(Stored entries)
------------------------------------------------------------------------
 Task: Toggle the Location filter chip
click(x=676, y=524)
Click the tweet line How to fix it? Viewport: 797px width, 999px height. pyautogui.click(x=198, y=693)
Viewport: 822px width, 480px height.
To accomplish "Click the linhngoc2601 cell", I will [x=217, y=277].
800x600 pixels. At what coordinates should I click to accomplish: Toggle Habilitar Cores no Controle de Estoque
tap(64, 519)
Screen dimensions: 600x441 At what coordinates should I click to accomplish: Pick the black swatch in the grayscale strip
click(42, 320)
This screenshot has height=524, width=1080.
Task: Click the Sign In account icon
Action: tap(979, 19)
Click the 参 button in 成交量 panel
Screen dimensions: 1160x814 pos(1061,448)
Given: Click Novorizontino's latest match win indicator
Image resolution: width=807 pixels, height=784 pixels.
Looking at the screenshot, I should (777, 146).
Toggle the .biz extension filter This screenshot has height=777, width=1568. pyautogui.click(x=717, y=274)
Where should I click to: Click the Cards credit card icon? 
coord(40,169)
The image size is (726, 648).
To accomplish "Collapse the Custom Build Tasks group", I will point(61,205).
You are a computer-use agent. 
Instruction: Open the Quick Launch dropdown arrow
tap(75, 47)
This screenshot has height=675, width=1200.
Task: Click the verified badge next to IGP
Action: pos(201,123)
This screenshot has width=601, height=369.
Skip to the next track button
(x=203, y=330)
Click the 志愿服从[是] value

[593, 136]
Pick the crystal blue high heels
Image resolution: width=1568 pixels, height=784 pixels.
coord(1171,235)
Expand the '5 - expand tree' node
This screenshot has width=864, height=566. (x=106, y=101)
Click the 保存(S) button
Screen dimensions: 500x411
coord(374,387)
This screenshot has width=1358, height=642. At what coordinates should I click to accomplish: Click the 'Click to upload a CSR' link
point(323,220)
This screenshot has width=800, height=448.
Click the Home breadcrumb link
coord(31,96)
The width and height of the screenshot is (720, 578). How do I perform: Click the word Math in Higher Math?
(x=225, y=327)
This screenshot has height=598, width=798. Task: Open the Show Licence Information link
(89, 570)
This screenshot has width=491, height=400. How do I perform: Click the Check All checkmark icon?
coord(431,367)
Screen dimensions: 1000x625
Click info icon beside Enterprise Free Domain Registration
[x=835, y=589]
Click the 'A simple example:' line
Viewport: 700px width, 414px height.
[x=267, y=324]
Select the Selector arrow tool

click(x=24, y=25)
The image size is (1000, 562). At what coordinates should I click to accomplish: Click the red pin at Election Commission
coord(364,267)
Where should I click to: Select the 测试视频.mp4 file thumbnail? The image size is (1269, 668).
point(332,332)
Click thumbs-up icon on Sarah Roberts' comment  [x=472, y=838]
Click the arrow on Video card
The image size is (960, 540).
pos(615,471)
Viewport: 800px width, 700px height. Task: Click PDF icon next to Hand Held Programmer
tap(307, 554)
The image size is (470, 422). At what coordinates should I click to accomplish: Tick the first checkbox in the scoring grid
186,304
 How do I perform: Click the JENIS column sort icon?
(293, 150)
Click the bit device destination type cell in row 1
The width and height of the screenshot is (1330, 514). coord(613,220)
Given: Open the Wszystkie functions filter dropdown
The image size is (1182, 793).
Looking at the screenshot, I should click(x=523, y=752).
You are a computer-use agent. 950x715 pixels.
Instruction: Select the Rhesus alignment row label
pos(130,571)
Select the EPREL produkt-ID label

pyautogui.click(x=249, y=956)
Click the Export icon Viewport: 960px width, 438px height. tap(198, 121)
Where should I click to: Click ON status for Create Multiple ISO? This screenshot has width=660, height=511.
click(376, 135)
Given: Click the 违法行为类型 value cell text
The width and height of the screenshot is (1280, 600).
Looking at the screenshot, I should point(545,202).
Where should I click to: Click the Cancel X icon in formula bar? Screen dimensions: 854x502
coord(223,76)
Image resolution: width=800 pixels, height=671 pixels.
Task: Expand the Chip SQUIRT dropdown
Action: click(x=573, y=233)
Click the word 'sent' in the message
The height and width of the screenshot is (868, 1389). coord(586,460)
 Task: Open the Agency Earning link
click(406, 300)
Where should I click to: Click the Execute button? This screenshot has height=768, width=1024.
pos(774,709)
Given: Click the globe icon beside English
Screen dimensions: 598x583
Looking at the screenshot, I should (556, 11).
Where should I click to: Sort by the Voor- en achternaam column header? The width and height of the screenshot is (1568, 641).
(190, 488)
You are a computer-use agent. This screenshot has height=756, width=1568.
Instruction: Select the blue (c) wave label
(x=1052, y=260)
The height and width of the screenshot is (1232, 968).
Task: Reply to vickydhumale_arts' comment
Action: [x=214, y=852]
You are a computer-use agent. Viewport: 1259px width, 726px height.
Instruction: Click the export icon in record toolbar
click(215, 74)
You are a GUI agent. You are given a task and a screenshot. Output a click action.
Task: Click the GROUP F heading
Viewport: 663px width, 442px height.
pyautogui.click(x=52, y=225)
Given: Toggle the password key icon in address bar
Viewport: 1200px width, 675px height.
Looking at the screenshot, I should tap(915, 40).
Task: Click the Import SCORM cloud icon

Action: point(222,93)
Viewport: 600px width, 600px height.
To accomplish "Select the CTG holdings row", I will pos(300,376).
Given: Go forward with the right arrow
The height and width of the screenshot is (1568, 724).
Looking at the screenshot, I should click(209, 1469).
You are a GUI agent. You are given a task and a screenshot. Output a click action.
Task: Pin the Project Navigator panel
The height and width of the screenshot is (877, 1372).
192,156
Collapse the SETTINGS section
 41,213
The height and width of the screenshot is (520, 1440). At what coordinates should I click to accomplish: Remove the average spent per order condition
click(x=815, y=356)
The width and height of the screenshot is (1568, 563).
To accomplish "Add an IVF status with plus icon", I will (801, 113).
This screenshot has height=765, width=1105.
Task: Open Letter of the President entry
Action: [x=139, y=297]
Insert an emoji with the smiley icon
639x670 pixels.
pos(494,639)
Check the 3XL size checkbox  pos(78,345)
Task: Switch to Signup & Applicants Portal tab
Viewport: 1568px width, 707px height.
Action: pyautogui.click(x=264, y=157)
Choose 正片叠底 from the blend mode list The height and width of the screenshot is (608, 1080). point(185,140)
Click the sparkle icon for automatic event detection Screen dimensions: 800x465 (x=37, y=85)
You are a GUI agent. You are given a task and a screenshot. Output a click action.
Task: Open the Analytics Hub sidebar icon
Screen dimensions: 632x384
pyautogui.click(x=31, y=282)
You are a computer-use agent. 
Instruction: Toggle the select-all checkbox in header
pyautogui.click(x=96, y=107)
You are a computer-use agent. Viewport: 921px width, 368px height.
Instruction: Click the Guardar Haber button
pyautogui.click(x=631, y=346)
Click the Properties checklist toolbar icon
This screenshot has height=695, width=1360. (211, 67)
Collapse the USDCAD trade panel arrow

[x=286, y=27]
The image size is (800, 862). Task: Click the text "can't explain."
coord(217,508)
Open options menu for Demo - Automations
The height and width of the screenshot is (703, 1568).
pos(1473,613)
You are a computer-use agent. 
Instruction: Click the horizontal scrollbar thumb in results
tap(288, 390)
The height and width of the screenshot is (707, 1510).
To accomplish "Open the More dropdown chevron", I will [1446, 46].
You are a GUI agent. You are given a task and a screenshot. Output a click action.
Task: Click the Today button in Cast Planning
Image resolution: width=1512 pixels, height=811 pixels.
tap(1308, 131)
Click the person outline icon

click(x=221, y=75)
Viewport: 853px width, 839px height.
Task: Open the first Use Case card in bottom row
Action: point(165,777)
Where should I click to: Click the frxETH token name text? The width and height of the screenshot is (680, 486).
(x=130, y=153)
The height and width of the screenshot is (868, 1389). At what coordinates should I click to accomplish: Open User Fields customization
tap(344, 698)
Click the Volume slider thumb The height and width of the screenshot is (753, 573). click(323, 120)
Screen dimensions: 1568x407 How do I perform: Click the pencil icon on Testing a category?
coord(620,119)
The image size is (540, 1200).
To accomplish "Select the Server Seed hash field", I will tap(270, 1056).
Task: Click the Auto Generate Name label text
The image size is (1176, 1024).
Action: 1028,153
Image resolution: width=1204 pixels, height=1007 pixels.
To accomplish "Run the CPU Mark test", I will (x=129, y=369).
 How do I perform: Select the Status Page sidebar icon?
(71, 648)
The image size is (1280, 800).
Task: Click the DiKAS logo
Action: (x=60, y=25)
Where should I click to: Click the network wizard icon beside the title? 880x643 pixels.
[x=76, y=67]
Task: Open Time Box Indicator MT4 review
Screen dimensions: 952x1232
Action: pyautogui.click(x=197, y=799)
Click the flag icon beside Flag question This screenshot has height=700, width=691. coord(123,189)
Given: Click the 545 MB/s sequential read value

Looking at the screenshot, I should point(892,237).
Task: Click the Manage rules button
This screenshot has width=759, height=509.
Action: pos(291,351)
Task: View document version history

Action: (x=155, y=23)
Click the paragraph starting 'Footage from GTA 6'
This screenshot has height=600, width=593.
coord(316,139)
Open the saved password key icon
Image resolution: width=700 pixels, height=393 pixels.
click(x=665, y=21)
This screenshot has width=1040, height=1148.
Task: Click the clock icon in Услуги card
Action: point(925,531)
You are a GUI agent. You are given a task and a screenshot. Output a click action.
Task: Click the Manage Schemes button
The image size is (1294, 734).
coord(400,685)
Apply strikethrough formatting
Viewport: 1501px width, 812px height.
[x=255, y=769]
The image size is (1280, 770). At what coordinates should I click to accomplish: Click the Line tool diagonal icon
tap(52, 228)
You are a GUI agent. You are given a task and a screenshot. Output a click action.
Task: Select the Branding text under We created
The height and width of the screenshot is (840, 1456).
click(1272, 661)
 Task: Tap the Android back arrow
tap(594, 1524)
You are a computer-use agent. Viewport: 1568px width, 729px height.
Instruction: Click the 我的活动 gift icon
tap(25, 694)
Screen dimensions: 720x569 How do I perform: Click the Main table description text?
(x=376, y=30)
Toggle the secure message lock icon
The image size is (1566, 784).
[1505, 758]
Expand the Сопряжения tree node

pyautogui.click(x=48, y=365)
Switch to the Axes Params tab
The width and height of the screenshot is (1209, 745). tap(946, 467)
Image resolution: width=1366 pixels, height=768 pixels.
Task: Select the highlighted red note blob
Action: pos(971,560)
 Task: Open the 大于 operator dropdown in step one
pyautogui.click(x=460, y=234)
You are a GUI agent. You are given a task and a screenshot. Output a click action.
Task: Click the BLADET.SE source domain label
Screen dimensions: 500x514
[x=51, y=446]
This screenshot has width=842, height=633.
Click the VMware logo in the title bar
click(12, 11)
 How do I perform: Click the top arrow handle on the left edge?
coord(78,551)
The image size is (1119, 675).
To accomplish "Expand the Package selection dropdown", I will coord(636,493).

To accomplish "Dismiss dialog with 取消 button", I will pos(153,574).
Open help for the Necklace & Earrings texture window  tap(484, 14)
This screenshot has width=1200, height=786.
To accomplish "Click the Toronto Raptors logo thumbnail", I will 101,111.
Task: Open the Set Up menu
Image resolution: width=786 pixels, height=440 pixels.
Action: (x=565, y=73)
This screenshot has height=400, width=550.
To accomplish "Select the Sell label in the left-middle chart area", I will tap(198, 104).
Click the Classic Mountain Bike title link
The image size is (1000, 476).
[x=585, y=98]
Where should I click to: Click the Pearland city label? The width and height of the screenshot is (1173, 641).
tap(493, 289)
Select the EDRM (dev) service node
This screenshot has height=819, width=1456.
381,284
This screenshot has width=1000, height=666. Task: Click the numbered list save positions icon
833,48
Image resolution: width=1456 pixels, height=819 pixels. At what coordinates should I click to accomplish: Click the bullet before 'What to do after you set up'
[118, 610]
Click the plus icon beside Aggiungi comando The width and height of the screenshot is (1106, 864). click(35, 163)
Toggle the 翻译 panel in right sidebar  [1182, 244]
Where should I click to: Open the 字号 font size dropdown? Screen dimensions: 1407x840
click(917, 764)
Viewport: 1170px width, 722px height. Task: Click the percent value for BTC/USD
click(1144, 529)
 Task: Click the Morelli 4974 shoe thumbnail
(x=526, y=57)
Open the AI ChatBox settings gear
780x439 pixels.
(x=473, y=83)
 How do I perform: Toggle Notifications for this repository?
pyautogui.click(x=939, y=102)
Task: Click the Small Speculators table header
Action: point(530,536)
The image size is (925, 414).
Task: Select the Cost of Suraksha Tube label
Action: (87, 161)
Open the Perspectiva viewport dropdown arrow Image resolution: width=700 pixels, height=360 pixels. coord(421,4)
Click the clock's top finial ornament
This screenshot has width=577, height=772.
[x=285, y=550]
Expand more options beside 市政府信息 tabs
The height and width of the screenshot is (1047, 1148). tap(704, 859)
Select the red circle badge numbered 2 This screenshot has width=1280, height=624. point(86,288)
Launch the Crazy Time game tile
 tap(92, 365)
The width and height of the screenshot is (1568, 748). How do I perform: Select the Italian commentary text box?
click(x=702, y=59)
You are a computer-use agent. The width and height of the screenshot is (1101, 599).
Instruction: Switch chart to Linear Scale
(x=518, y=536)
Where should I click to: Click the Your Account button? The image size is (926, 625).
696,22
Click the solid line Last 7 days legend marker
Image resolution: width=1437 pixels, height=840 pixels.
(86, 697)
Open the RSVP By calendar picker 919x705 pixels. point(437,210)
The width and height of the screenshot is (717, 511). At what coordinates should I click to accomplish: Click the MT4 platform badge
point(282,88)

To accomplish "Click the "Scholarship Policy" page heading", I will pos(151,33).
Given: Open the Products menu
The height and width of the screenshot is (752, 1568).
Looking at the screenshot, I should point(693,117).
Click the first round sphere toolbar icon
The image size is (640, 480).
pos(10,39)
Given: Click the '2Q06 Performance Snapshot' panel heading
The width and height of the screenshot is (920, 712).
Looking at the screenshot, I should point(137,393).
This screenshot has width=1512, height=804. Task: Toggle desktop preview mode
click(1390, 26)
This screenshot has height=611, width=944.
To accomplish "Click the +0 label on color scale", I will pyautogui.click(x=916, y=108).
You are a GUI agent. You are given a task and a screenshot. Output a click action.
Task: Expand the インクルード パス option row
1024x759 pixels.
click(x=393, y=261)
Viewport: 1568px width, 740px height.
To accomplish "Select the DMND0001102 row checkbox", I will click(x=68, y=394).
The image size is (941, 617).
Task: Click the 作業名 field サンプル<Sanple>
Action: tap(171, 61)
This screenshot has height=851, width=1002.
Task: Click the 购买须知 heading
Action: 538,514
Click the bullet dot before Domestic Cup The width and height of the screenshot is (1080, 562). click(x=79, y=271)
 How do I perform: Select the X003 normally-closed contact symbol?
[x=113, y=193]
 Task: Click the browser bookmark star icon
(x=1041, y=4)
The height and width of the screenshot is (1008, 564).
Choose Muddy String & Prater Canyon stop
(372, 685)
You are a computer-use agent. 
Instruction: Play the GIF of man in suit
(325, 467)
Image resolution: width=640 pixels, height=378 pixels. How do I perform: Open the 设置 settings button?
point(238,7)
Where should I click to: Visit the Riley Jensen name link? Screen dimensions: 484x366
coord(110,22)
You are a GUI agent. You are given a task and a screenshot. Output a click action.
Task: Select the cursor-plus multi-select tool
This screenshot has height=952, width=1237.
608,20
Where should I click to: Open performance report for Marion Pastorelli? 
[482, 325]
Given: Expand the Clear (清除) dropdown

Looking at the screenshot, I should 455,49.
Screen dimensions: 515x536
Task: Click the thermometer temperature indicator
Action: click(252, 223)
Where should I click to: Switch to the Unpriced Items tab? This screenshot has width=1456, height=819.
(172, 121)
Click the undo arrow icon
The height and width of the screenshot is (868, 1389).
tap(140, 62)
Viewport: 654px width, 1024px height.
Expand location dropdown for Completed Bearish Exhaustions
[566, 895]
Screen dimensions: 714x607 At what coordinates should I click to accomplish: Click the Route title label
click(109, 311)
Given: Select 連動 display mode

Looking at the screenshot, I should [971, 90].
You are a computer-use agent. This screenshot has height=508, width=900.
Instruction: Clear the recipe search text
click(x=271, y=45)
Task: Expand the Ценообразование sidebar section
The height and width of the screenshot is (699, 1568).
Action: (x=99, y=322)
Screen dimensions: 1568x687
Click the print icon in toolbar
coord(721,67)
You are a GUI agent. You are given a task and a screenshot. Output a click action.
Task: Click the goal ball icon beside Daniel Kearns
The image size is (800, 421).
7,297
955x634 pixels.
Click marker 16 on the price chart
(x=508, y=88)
------------------------------------------------------------------------
| Exercise instructions |
Please copy each line of the records above that holds the word "Manage".

| The completed task |
Task: Click the Manage rules button
Task: Click the Manage Schemes button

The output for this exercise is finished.